Published on 20/01/2025 18:19
Reading time: 2min
They are the first to benefit from the agreement on prisoner exchanges. On the night of Sunday January 19 to Monday January 20, 90 Palestinian prisoners were released from the Ofer military prison, in the occupied West Bank, and from a detention center in Jerusalem, in exchange for three Israeli hostages held by Hamas.

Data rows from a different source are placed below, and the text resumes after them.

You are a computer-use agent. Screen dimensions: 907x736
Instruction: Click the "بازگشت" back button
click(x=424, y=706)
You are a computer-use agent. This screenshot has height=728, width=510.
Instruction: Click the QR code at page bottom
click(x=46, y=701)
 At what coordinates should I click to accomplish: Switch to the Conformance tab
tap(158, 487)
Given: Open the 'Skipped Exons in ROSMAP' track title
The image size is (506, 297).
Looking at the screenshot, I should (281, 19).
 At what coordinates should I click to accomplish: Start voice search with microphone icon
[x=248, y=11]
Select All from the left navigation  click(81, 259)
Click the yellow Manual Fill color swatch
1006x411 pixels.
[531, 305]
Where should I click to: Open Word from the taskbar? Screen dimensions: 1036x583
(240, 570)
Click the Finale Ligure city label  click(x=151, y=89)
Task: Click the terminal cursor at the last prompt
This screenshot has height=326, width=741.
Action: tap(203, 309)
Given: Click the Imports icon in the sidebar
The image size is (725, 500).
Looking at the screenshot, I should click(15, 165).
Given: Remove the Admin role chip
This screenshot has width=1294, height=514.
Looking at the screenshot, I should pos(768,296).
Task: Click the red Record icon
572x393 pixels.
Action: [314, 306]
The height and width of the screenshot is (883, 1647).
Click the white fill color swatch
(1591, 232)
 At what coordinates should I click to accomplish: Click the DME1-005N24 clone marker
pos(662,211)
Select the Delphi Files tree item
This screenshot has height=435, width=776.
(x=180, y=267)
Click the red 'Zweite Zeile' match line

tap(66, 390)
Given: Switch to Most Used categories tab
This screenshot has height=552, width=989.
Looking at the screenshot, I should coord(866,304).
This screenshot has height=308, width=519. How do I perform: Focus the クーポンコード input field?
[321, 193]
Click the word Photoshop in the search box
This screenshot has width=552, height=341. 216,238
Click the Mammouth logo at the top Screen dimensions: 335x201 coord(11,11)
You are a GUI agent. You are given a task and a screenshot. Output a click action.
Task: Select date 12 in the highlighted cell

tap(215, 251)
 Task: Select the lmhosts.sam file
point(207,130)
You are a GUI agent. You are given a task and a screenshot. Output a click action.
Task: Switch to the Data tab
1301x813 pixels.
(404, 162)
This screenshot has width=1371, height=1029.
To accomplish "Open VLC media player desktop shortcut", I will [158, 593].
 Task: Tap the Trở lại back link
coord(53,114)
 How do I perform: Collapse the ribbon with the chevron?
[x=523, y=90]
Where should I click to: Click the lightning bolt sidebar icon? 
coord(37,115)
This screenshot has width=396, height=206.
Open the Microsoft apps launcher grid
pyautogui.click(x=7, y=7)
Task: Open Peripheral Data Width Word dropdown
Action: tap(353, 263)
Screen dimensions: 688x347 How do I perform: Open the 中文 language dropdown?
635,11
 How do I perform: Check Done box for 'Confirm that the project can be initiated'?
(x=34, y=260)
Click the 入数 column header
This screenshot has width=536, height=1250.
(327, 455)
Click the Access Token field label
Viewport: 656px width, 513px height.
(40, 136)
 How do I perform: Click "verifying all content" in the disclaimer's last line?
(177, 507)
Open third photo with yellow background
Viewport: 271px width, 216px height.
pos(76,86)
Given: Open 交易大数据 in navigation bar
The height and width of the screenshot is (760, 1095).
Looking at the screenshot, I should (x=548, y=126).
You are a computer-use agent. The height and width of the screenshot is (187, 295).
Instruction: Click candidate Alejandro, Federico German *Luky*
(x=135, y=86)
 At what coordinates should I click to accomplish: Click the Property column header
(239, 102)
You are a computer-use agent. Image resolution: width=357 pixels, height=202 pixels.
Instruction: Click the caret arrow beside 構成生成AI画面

The first wave of released Palestinians mainly included women, 69 to be exact, as well as 21 teenagers. The vast majority of them had been arrested after the massacre of October 7, 2023 and were serving short sentences, with the exception of Nawal Fatiha. This 23-year-old young woman was sentenced to eight years in prison for stabbing an Israeli in Jerusalem, according to the daily Haaretz. The others were awaiting trial or in administrative detention. Inherited from the British mandate, this procedure allows the Israeli authorities to incarcerate any person deemed dangerous, without charge and without time limit.
-This was the case of Abla Abdel Rassoul, the oldest aged 68, as well as that of Khalida Jarrar, the best known of the released prisoners. This prominent Palestinian rights activist has spent much of the past decade behind bars. A member of the leadership of the Popular Front for the Liberation of Palestine, classified as terrorist by the United States and the European Union, she continued to travel back and forth between Ramallah and Israeli prisons. In 2021, Israel denied him humanitarian permission to attend his daughter's funeral.
Of the 90 Palestinians released on Sunday, 76 were transferred to the West Bank and 14 to East Jerusalem. Further releases are expected in the coming days as, according to the first phase of the ceasefire agreement, a total of 1,900 Palestinians are to be released. Among them, some are serving life sentences for carrying out attacks or committing murder against Israeli soldiers or civilians. The Israeli press at one point raised the possibility of sending them into exile in Qatar or Turkey, which has yet to be confirmed.